There are five generic types of interaction, from low to high levels of pressure:
- Circumvent. When managers decide not to bring up an issue but to sweep it under the rug and engage in small talk instead, we speak of circumvention. Such avoidance behavior may occur when managers feel uncomfortable bringing up the topic (fear of awkwardness), or feel unsafe if there is any danger of negative reactions (fear of repercussions). Typical circumventive interaction is filled with polite platitudes and empty assurances that ‘everything is fine’.
- Converse. When managers do bring up an issue but the tone of voice is an appreciative invitation to explore the topic together, we speak of a conversation. In this type of dialogue constructive tension is created by encouraging the other to bring in new ideas and/or different perspectives. Key to an effective conversation is recognizing the other as a full partner in discussions by active listening and building arguments together.

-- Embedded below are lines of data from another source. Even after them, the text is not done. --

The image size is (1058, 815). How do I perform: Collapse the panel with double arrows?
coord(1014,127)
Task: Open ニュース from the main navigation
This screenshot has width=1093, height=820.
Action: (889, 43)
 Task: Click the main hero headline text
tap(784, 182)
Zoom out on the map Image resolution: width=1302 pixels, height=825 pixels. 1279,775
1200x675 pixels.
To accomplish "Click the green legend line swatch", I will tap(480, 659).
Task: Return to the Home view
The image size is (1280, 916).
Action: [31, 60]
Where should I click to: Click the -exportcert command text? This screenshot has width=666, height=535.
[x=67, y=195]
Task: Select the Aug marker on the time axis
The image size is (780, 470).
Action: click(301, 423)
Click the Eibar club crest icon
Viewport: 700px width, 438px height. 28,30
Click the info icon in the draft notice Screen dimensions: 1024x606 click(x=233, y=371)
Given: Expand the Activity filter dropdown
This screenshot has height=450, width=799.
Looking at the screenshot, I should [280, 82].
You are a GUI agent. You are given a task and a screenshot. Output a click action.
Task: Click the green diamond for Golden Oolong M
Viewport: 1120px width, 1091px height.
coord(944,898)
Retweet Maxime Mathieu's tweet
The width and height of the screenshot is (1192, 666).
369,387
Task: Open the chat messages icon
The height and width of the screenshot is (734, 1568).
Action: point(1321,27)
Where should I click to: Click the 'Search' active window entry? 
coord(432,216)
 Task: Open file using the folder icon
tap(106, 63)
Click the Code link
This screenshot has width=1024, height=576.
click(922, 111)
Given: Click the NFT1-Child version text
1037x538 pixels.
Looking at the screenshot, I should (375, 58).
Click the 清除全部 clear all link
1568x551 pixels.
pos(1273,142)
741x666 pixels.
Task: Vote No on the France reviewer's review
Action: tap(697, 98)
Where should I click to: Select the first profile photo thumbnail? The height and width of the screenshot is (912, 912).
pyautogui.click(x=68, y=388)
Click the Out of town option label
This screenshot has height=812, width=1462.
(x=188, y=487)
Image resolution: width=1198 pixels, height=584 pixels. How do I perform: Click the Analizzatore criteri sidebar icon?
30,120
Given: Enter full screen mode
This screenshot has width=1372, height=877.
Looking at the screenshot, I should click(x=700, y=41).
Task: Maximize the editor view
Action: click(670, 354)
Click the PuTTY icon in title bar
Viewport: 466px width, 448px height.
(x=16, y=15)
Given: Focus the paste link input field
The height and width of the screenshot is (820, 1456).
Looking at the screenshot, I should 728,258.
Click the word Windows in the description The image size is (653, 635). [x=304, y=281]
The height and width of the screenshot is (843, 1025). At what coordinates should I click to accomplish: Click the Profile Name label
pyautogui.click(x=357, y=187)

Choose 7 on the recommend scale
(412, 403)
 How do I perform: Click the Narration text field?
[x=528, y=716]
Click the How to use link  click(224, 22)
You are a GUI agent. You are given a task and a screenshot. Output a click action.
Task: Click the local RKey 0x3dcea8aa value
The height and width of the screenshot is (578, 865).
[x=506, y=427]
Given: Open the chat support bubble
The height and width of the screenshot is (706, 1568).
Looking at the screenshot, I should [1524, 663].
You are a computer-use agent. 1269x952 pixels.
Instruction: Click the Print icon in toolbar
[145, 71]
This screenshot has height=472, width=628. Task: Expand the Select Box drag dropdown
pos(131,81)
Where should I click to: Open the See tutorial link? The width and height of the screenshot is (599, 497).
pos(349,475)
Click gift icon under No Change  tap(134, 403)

- Challenge. We speak of challenging when managers bring up an issue and critically emphasize the difference between their perspective and the other’s, asking the other to close the gap. The constructive tension can be based on a gap in beliefs (‘our views differ, you should change your mind’) or a gap in behavior (‘I expect a different conduct, you should change your actions’). Such challenging interaction can be rather one-directional (‘I think you should step up’) or more like a two-directional debate (‘we seem to disagree’).
- Confront. Confrontation occurs when managers bring up an issue and make it clear that certain behaviors or results are unacceptable. A challenging manager sets the standard but still leaves room for debate, whereas a confronting manager makes the norm explicit and demands compliance. While this interaction is highly pressured (‘this is how I want you to behave’), it still qualifies as a constructive tension since clarifying expectations and setting behavioral rules allow the other person to either align or leave.
- Conflict. Conflict happens when managers bring up an issue and the other person reacts by defending his/her position and by trying to win the argument. The interaction is no longer a positive-sum activity, aimed at reaching a common goal, but a zero-sum game, in which only one can win. Such a conflict, which can quickly become emotional, can be due to the other person’s unwillingness to listen or handle disagreements, but it can also be due to the manager’s destructive intention to blame or condemn.
- There is no such thing as ‘one best way’. Though many training programs would have you believe that there is ‘one best way’ of interacting, there are in fact several methods to interact effectively in between the two extremes of circumvent and conflict (our human default flight and fight behaviors).
- People tend to have a preference. People generally feel more comfortable with one type of interaction, thus often ignoring the other types. This preference can be due to habit/skill (practice makes perfect) but can also be due to fear (fear of conflict pushes people to the left, fear of looking weak pushes people to the right).
- Encouraging vs. demanding leadership. A person’s favorite level of pressure even translates into his/her dominant leadership style. Encouraging leaders tend to stick to the left (with circumvent as their pitfall), while demanding leaders stay to the right (with conflict as pitfall).
- You can steer your way of interacting. It pays to consciously set an interaction pressure level. Successful managers purposely select a certain level and are able to adjust the pressure up or down during the interaction depending on how things unfold.